Pina Bausch plus que jamais

Actualité du 22/04/2023

Nelken, 1983, le plateau de la Cour d’honneur du Palais des papes recouvert d’un tapis d’œillets, l’image est inscrite à tout jamais dans la mémoire du Festival d’Avignon. Pina Bausch fut à quatre reprises, de 1981 à 2000, l’invitée de l’été avignonnais. Durant cette période, la danseuse-chorégraphe allemande porta au plus haut le concept de danse-théâtre.

Créée et dirigée par son fils Salomon, la Fondation Pina Bausch préserve et cultive l’œuvre de l’artiste décédée en 2009. A ce titre, Dancing Pina documente la transmission de deux pièces emblématiques : Le Sacre du printemps aux élèves de l’École des Sables, fondée au Sénégal par Germaine Acogny, figure de prou de la danse africaine et Iphigénie en Tauride au corps de ballet du théâtre Semperoper de Dresde. Le réalisateur Florian Heinzen-Ziob alterne les work in progress.
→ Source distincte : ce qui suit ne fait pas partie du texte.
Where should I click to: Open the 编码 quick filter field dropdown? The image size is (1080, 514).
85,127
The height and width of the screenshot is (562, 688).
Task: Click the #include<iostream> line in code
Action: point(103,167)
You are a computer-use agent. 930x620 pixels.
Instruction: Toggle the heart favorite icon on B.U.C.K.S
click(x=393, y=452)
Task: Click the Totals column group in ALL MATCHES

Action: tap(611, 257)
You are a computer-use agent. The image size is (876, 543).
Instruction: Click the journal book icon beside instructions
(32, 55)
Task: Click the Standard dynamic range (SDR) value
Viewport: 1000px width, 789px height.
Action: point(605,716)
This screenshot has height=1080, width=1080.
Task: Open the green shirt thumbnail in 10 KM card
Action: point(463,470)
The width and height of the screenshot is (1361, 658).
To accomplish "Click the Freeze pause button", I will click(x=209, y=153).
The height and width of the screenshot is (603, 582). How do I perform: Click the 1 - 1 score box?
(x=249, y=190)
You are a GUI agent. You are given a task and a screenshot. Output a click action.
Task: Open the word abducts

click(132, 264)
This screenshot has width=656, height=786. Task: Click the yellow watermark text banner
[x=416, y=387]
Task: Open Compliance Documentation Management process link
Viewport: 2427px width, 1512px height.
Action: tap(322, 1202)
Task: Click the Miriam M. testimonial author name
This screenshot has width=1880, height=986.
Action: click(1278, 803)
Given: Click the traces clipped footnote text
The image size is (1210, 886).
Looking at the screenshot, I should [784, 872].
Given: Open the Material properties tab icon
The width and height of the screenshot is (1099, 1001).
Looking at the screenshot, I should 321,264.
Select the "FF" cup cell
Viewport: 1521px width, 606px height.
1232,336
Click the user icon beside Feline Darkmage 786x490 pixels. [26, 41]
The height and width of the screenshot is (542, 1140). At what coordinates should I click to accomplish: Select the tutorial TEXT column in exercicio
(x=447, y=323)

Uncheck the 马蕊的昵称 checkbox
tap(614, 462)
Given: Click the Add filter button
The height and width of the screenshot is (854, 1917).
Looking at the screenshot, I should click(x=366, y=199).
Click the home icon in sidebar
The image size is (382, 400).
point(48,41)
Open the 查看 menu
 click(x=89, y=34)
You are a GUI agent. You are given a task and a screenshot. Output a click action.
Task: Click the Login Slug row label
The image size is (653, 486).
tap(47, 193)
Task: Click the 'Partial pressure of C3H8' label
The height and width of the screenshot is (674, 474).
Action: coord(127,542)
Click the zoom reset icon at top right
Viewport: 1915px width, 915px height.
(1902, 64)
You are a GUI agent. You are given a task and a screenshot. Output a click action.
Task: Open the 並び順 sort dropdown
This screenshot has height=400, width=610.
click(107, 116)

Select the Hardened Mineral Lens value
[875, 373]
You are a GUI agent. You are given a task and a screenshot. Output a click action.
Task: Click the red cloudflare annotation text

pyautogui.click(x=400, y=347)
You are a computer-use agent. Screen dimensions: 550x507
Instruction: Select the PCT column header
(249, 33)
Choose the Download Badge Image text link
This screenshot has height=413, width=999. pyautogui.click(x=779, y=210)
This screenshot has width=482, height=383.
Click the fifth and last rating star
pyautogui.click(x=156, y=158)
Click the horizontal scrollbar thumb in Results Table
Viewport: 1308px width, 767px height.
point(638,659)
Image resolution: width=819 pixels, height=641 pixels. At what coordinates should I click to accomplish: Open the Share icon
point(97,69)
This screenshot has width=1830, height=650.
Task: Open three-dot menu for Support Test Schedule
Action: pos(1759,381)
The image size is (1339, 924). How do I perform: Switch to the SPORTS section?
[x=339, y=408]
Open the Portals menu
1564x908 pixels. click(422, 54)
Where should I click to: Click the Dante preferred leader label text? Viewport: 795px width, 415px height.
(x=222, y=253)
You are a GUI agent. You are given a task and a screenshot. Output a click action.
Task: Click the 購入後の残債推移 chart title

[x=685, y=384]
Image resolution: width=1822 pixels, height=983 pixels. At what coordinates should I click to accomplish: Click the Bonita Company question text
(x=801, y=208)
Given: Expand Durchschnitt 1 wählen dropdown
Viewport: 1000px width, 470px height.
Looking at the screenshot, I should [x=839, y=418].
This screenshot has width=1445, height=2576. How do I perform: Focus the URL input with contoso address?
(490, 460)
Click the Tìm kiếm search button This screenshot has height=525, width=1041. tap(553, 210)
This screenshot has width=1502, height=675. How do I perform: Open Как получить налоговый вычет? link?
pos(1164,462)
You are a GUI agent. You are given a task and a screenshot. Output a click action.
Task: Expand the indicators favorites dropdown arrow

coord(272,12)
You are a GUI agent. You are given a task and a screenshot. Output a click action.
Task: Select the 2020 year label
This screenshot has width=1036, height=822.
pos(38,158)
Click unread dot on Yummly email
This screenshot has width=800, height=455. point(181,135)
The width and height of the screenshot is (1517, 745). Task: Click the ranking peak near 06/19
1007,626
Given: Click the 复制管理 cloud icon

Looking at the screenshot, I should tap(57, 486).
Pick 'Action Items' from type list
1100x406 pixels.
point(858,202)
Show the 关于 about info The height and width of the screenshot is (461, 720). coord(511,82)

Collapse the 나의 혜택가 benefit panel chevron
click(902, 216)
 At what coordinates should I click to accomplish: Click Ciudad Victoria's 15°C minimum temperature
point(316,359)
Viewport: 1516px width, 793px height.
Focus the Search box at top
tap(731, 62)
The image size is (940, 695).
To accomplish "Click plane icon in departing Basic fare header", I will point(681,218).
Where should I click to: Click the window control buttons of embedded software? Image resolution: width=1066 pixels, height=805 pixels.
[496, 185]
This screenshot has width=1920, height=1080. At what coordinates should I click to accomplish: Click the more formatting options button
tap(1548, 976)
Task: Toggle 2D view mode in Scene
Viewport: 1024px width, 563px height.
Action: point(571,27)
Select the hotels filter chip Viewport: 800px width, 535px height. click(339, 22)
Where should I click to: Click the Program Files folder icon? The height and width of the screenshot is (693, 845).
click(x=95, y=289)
Exactitude des gestes, souvenir des sensations, la première étape convoque la mémoire des interprètes, notamment Malou Arondo et Clémentine Deluv qui incarnèrent tour à tour Iphigénie depuis sa première en 1974. A partir d’antédiluviennes vidéos, chacune décrypte attitudes et mouvements. Surtout, l’une et l’autre se remémorent l’état émotionnel qui les habitaient au fil des évolutions de leur corps et de leur vécu.

Respecter puis se lâcher. Entre la vitalité hétérogène des danseurs africains et la technicité des membres du Sameroper, la démarche archéologique est soumise à une nouvelle génération qui doit adapter la précision millimétrée de chaque posture à sa morphologie, ses acquis et son propre ressenti.

Le processus d’appropriation est jalonné de témoignages des jeunes et des aînées. Ces dernières évoquent leur épanouissement au sein du Tanztheater de Wuppertal, compagnie en rupture avec les physiques formatés de la danse classique. Des Battles fortifiantes, aux luttes contre les préjugés familiaux ou harcèlements homophobes, les héritiers commentent leur itinéraire au sein d’environnements où, souvent, l’art relève plus d’une tare rédhibitoire que d’une roborative nécessité.

Au terme des répétitions, un coup de théâtre frappe le magnifique studio à ciel ouvert de l’École des Sables. Le film se transforme alors en témoignage déchirant sur un gâchis, lié à la réalité du moment. Mais, alliée à la fièvre des artistes, la souplesse des caméras suscite une somptueuse séance de consolation.

Comme son titre l’indique, Dancing Pina restitue de larges extraits dansés, précipités de failles, d’élégance et de puissante mélancolie, propres à la Danse de l’âme, chère à une artiste dont le style et l’éthique traversent les âges et surmontent les aversions. A ce tire, Dancing Pina demeure un concentré de nostalgie qui respire la soif de vivre et la confiance en l’avenir.